Sounds impressive, doesn't it? You'd fork out £1 if somebody was going to return you £2, wouldn't you? But those sums, like all Government figures, reward closer examination.

There are three big problems with them. First, the calculation of benefits depends on a crucial assumption: that time spent on the train is wasted. That is clearly nonsense. I work far better on trains than in the office, because there's nobody to gossip or nip out for coffee with. Most fast trains these days have wi-fi so there's nothing to stop people toiling as they travel.

Second, there's a problem with the distribution of benefits from HS2. Most of them accrue to business users, who are assumed to earn an average of £70,000. The Government is therefore subsidising the well-off. Surely the country's flagship public investment programme should benefit the poor at least as much as the prosperous? Funding this scheme is a bit like spending the housing budget on subsidising five-bedroom mock-Tudor mansions in the stockbroker belt.

The third, and largest, problem with the Government's analysis is that there are many better ways of spending £17?billion to improve our transport infrastructure. Sir Rod Eddington, a former chief executive of British Airways, produced a huge report in 2006 on how and where Britain should invest. He trawled through all the different types of projects that the department might think of looking at - road, railways, ports, cycle tracks - and concluded that the best returns came not from the big, glamorous schemes but from small ones. All the schemes that cost over £1?billion had returns of less than £5 for each £1 invested. Many smaller schemes, costing between £10?million and £100?million, had benefits of up to £8 for £1 invested. Some were higher still.

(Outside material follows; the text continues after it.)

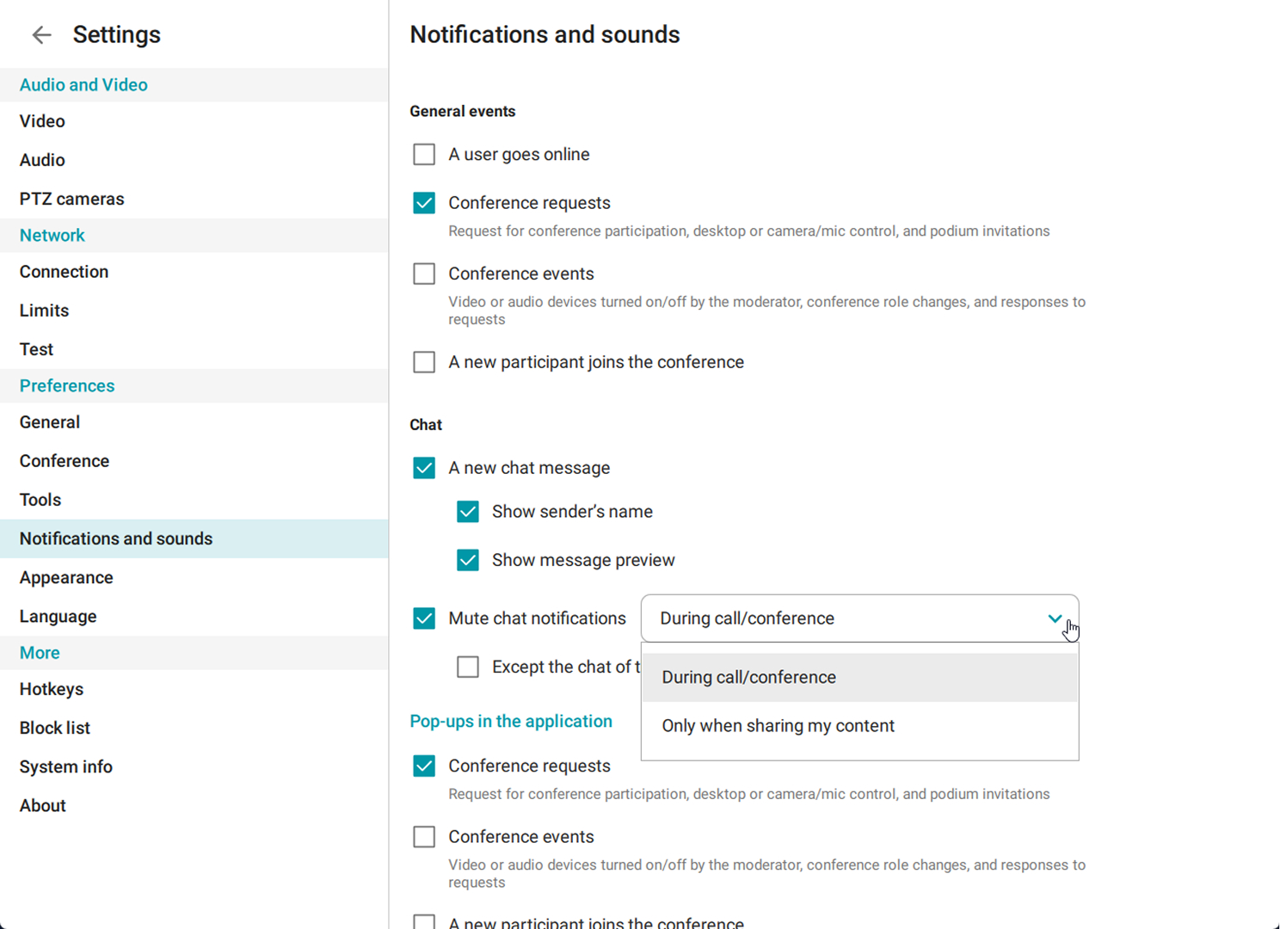Uncheck 'Show message preview' checkbox
The image size is (1280, 929).
click(468, 560)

Sir Rod favoured modest road-improvement programmes to relieve the traffic jams that waste so much of our time, raise our blood pressure and pollute our air; as far as rail investment goes, he liked the idea of longer platforms and longer trains in congested places. The trouble with those schemes, of course, is that they are local, boring and will never win a government a single headline.

Romance and glamour are wonderful, but they are better suited to movies and candlelit dinners than to transport policy. Infrastructure planning should be governed by cost-benefit analysis, which may be dull but tends to be a better way of ensuring that our money isn't wasted. Which I fear, in the case of HS2, it will be.